Midwestern Merger Wave Picking Up Momentum

The midwestern merger movement gained momentum Monday as Mercantile Bancorp. announced a $1.1 billion agreement with Roosevelt Financial Group, leaving market observers wondering which thrift company might be the next target.

"We are seeing consolidation in the Midwest, in regions that are over- banked," said David Hochstim, an analyst with Bear, Stearns & Co.

He said $9 billion-asset Roosevelt, parent of Roosevelt Bank FSB, will have a "significant" impact on Mercantile's operations and market share in the St. Louis area, "but that is only one deal."

Mr. Hochstim and others named $1.1 billion-asset Jefferson Bancorp, like Mercantile and Roosevelt based in St. Louis, and $14 billion-asset Charter One Financial Inc. of Cleveland, as prime candidates for takeover.

Last month, Standard Federal Bank of Troy, Mich., was the first to topple when it agreed to be acquired by ABN Amro of the Netherlands for $1.9 billion.

Two factors have accelerated the trend, analysts said. One is the effort by thrifts to become more bank-like. The other is compliance with federal legislation to recapitalize the Savings Association Insurance Fund, which cut into financial institution earnings last quarter.

"You will see the thrift industry consolidate rapidly," said analyst Joseph A. Stieven of Stifel, Nicolaus & Co.

For Roosevelt Financial Group, Mercantile got what analysts called "the high end" of a fair price. At 1.99 times Roosevelt's book value, the premium falls below the 2.6 that ABN Amro will pay for Standard Federal, when goodwill is factored in.

"We think it is a great combination with real value, and the key word here is value," said Thomas H. Jacobsen, Mercantile's chairman, president, and chief executive officer.

When the transaction is completed, which Mercantile expects will be in the third quarter of 1997, the bank will claim to be No. 1 in deposits in both St. Louis and Missouri, pulling ahead of NationsBank Corp., which is set to acquire St. Louis-based Boatmen's Bancshares on Jan. 7.

Mercantile's post-merger assets would be $30 billion, deposits $22 billion, and branches would total 559 in Missouri and downstate Illinois.

"What it means for the St. Louis market is that you now have two big gorillas in the city, which I guess is better than one," said Michael Ancell, an analyst with Edward D. Jones. "This could mean more keen competition, and as Mercantile gets stronger, there will be more."

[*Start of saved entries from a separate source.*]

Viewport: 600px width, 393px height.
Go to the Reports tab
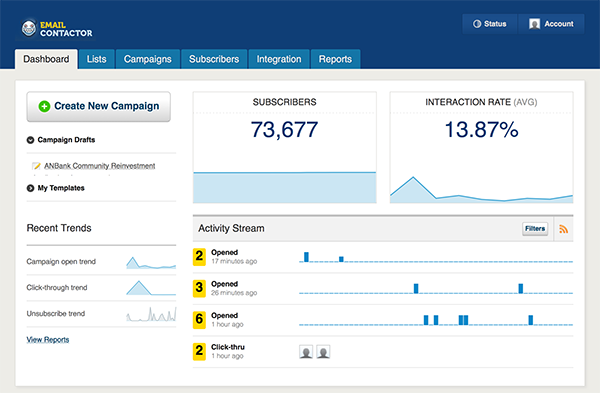click(x=335, y=59)
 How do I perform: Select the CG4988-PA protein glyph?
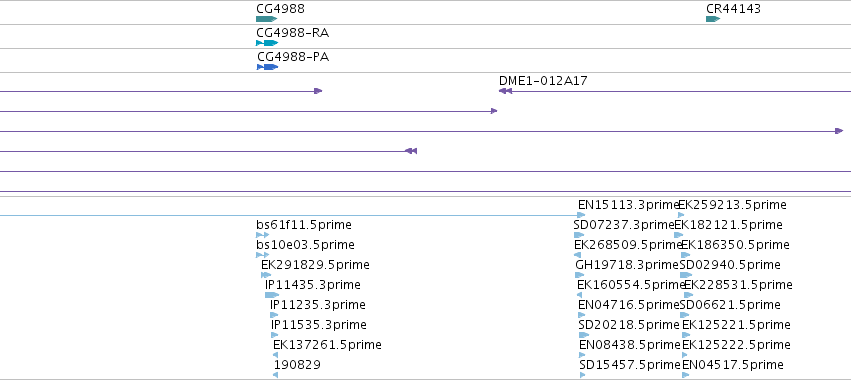click(x=268, y=67)
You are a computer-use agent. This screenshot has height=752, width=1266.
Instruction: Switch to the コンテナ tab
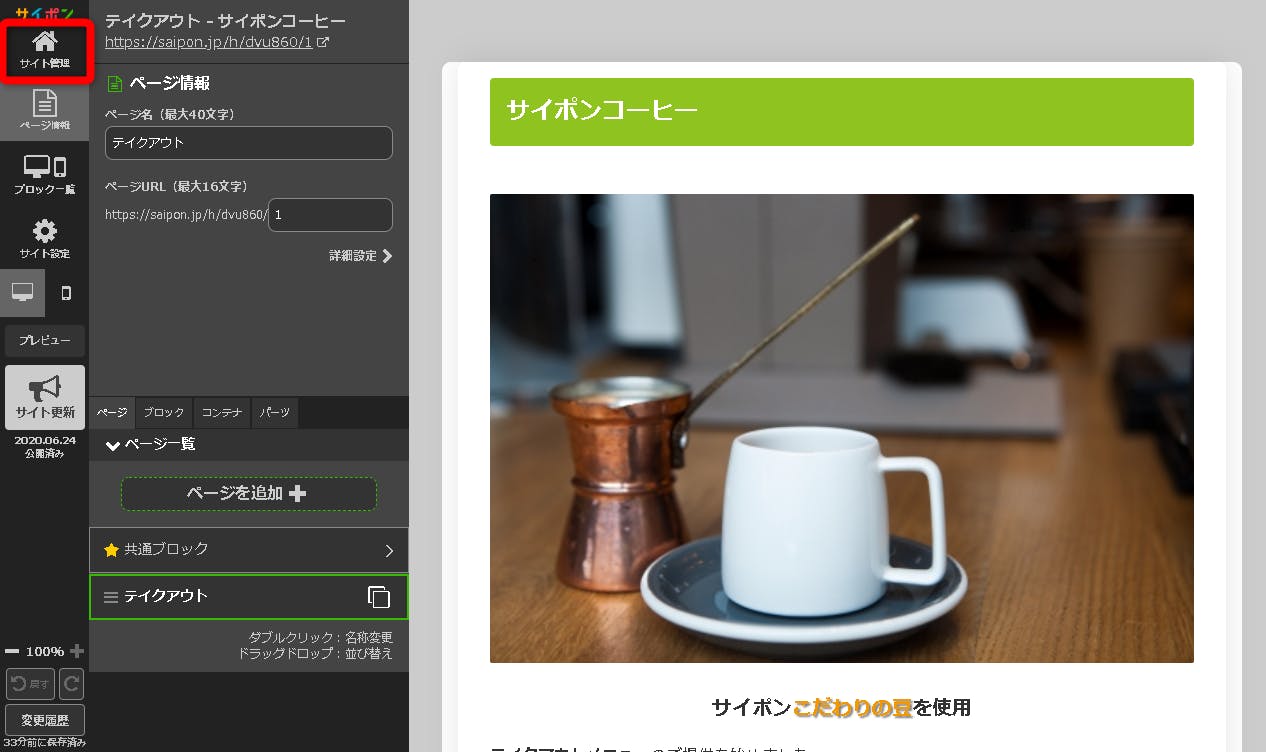tap(222, 412)
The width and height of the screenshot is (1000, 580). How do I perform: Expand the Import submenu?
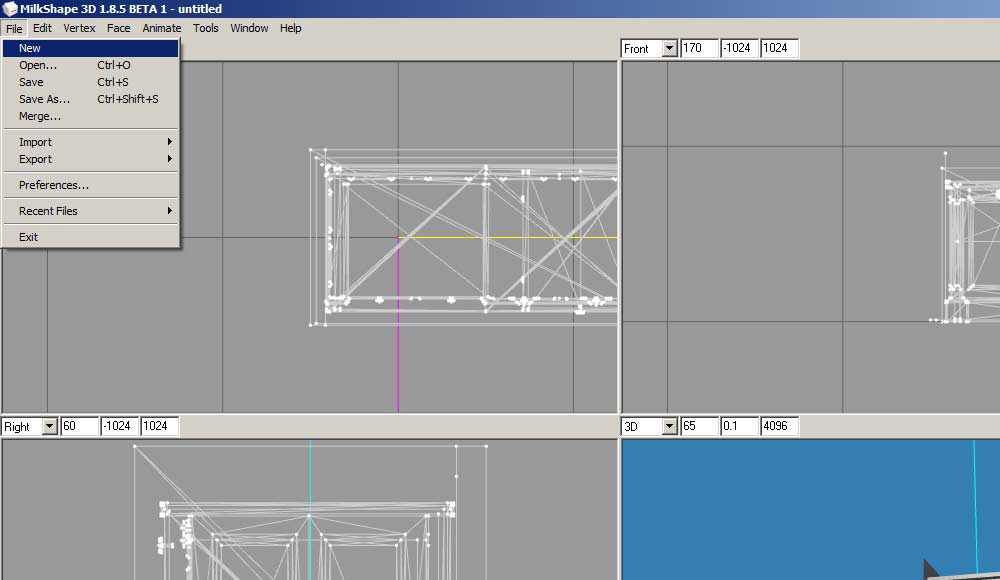(35, 142)
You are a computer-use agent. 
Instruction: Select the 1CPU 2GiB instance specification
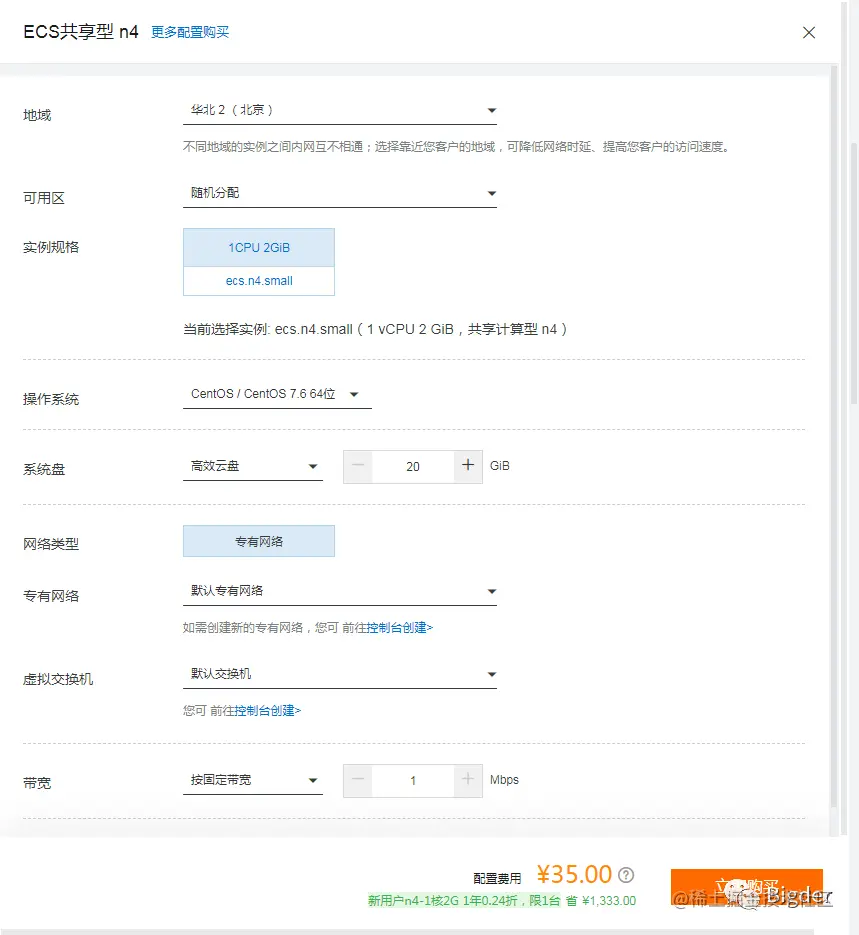pyautogui.click(x=258, y=246)
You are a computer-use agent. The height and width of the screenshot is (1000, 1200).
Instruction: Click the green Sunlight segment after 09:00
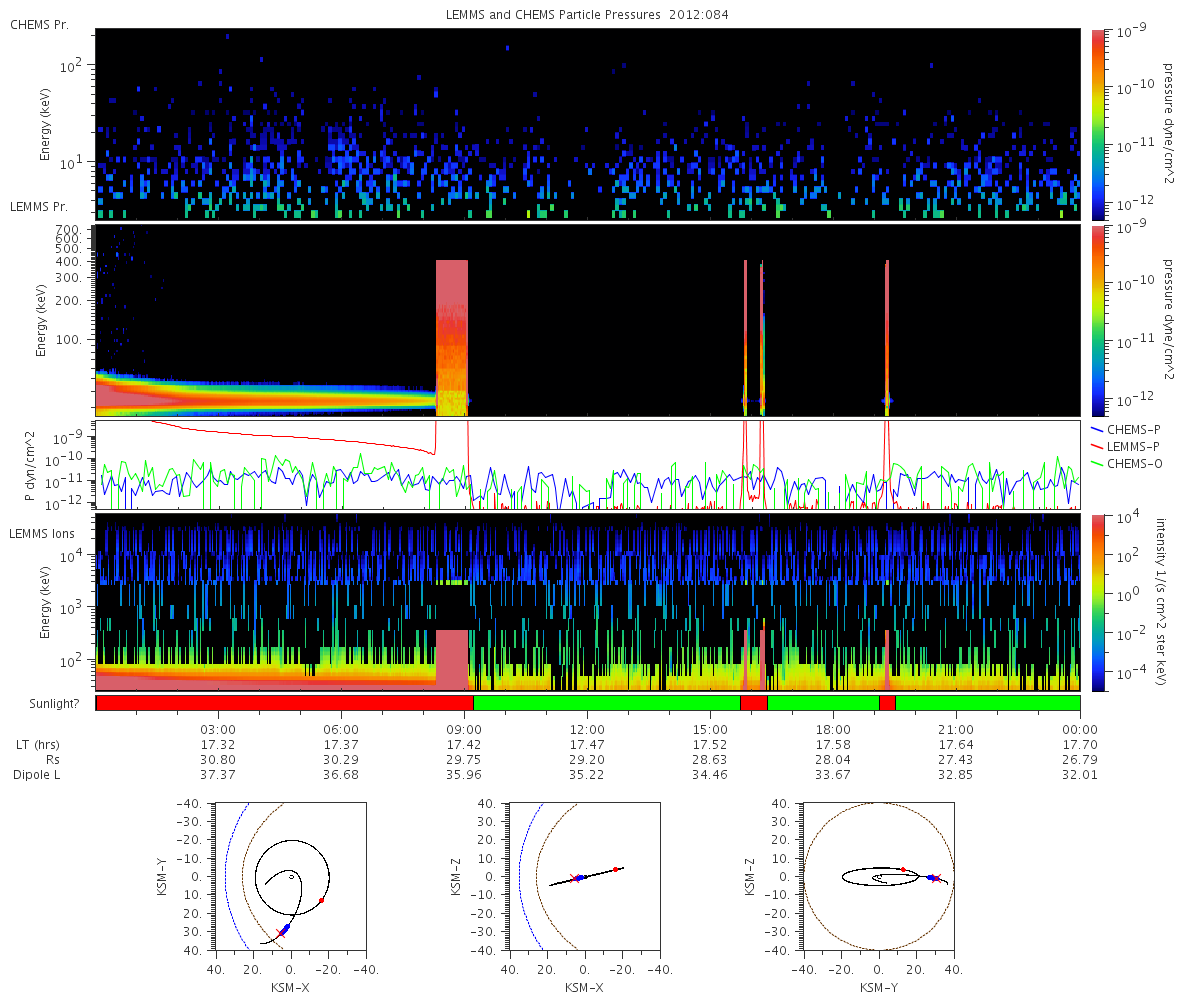point(606,703)
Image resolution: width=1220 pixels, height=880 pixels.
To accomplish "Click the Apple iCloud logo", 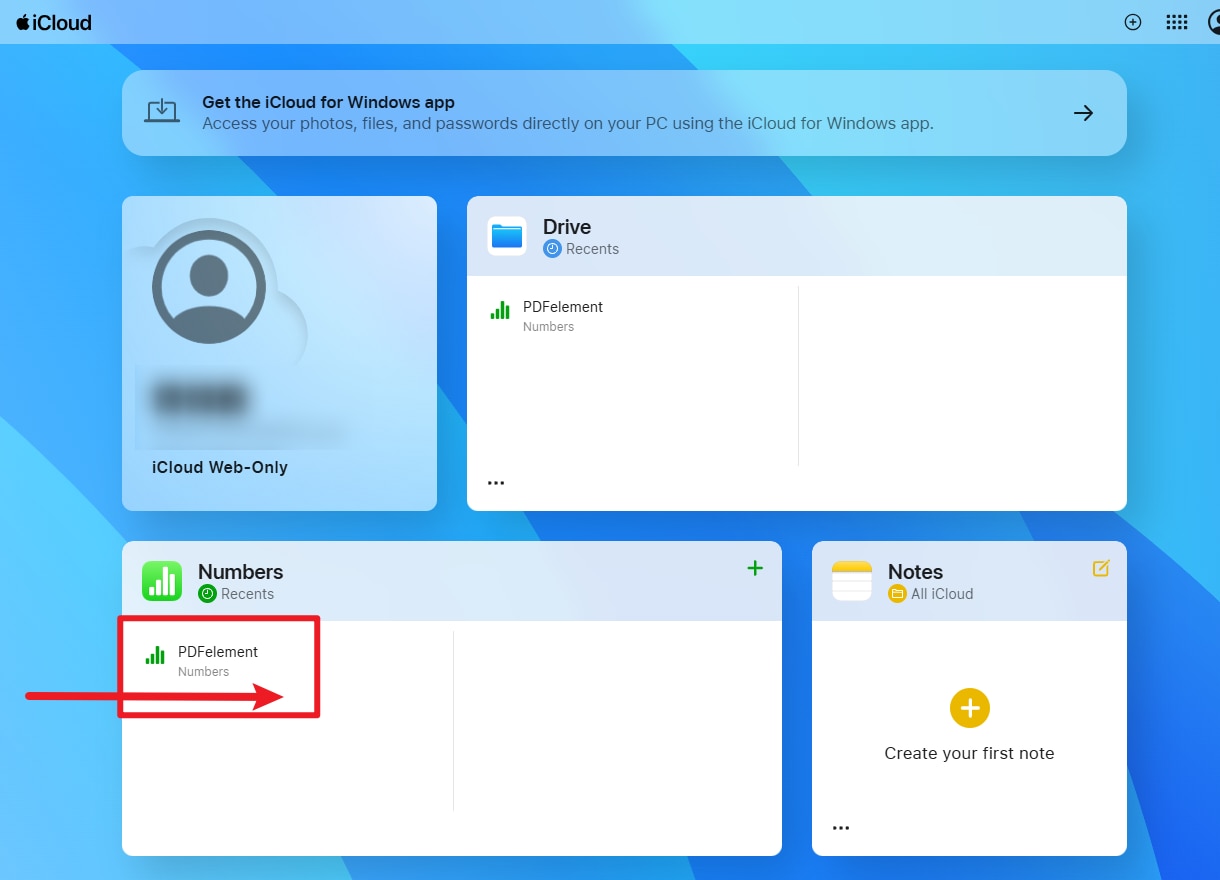I will pos(53,21).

However, the deal likely makes Mercantile more attractive to an out-of- state buyer such as First Chicago Corp., Banc One Corp., or First Union Corp., analysts said.

Mercantile said it will cut 37% of Roosevelt's overhead by 1999, saving $39.5 million on a pretax basis, in part by closing 50 overlapping branches. Roosevelt has 83 branches, while Mercantile has 476.

The $18 billion-asset Mercantile would not say how many jobs would be eliminated in the process.

Mercantile expects to take an after-tax, merger-related charge of $25 million to $30 million in the second quarter.

The deal price equals $21.40 per share. Mercantile also said it plans to repurchase up to seven million shares of common stock.

The bank said it began talks with Stanley J. Bradshaw, Roosevelt's chairman, president, and CEO, several months ago and tried to close the deal as quickly as possible.

Mr. Bradshaw is to stay with the combined company after the acquisition, serve on Mercantile's board, and will lead the mortgage operations.

Mercantile' share price was down $1 Monday, to $49.75. Roosevelt ended the day up $2.39, to $20.52.